===== DATASET RECORDS

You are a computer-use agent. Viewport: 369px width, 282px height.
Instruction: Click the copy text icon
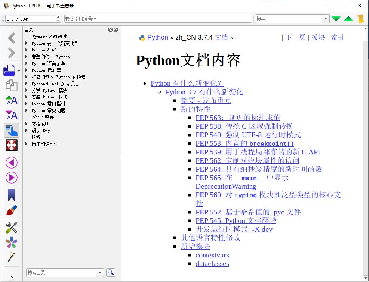click(x=11, y=85)
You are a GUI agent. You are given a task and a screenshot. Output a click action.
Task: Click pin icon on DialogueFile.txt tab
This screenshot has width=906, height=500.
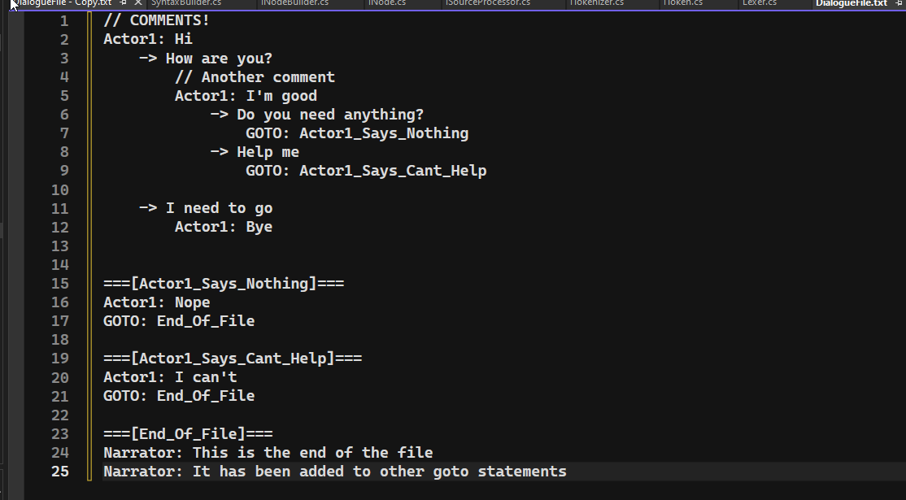tap(898, 3)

==========

● REQUIRED WORK
Lay out the rows from the start through the line that contains "click(x=11, y=85)" as a JSON list of strings, one string per line, skipping blank lines. Leave the pictures out of your answer.

● RESULT
[
  "You are a computer-use agent. Viewport: 369px width, 282px height.",
  "Instruction: Click the copy text icon",
  "click(x=11, y=85)"
]